It must have been a blind-side tackle that took John Unitas yesterday. The man who made Sudden Death part of the American language would have headed downfield in that determined crablike scuttle of his if he had seen the real thing coming. Anybody could tell you: Give Unitas a few final ticks on the clock, and he could bring triumph out of almost any disaster.
He did it once upon a time, didn't he? Didn't he fade into that pocket long ago in the frozen dusk at Yankee Stadium, and didn't he lead a team called the Baltimore Colts to a world championship after regulation time had run out? Didn't he throw touchdown passes in 47 straight games with behemoths draped all over him? And didn't he swell the collective chest of an entire community that had never before imagined such a sense of pride?
Didn't he? It's all so long ago, and the story's so wondrous that it kills us to see it end. John Unitas didn't just play football, he defined a generation of Baltimoreans. Baltimore was no longer that marble-step city stuck somewhere on a railroad track between New York and Washington. Now it was the place where John Unitas orchestrated miracles across 17 autumns.

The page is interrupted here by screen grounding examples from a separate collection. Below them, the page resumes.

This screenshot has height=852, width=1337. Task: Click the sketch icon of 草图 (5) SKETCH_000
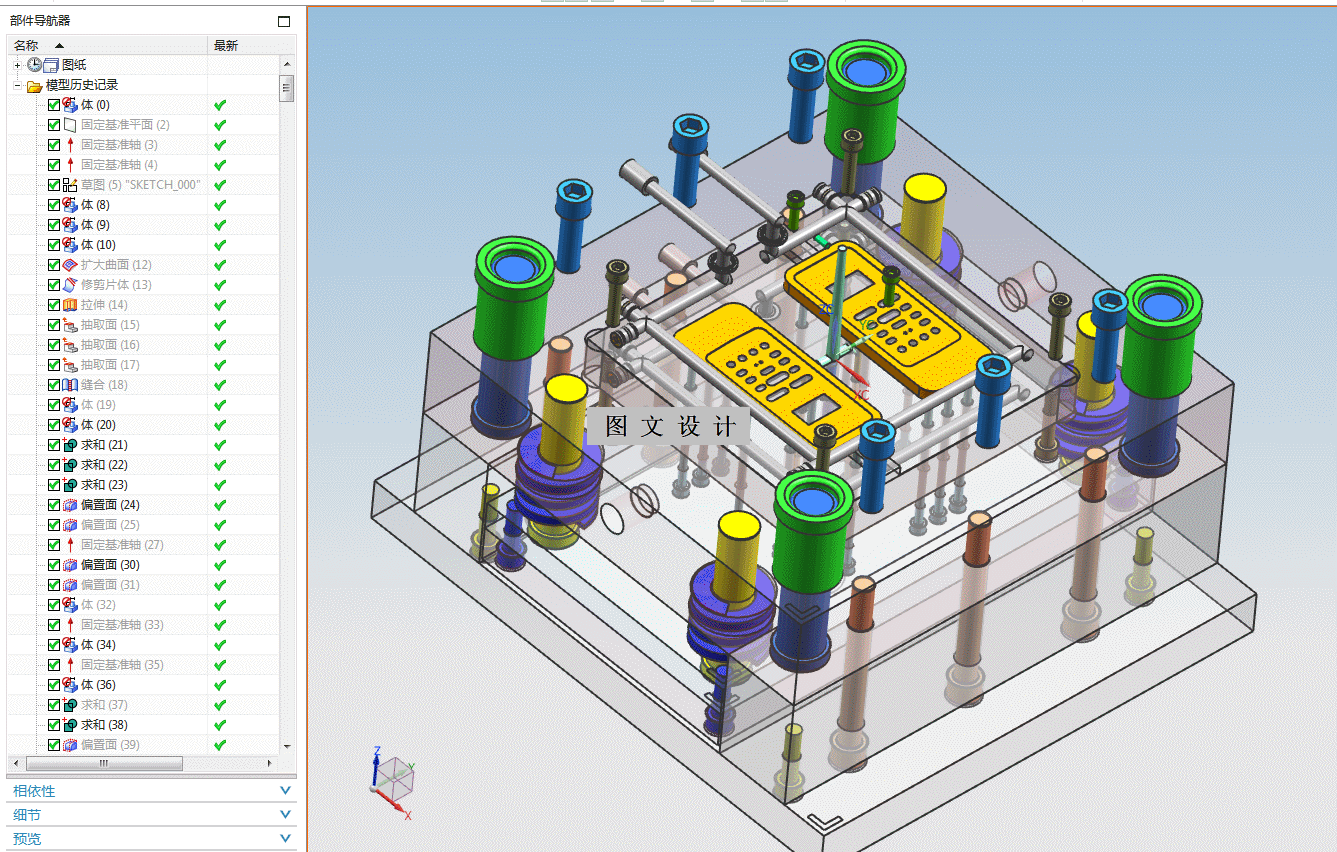click(x=70, y=185)
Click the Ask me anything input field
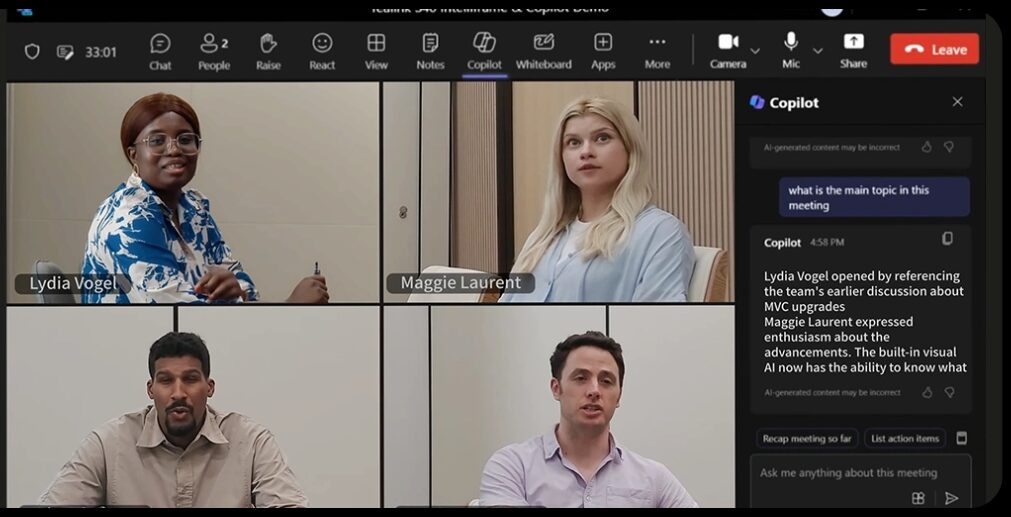Screen dimensions: 1011x517 [x=848, y=473]
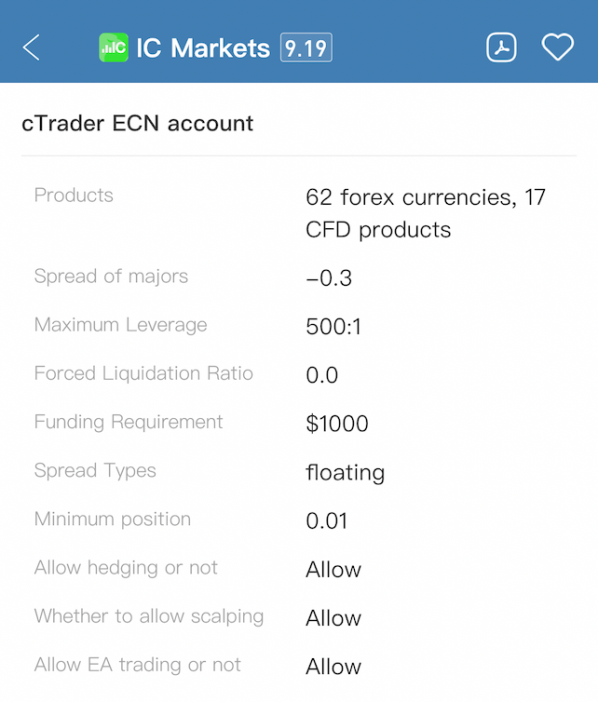598x702 pixels.
Task: Tap the back arrow icon
Action: [31, 47]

He gave Baltimore a new image to see in the mirror. In him, we saw the ordinary man who did extraordinary things, the crew-cut working stiff who put aside a lunch pail and threw footballs across the horizon. Stripped of his uniform, he was a pale, practically albino scarecrow. But, in high-topped shoes and helmet, the scrawny Ray Bolger became the unconquerable John Wayne.
To say his name is to evoke a whole series of snapshots. Unitas finding Raymond Berry in a swirl of dust in that miraculous '58 overtime game; Unitas pulling out some improbable last-minute victory, and then laconically trotting off the field, oblivious to the roar of the adoring crowd; Unitas, tough beyond imagining.
"Out of all those old Colts," I once asked Art Donovan, the Hall of Fame defensive tackle, "who was the toughest you ever saw?"
I imagined he'd say Bill Pellington, the homicidal linebacker, or Don Joyce, who wrestled professionally in the off-season, or maybe Gino "The Giant" Marchetti.
"Unitas," Donovan said without pause. "Because he took the most punishment. And never said a word about it."
Remember? It's 1958, and the Green Bay Packers' John Symank knees Unitas so badly that he badly damaged a lung. Unitas sits out a few games, then returns against the Los Angeles Rams wearing a vest to protect his injury.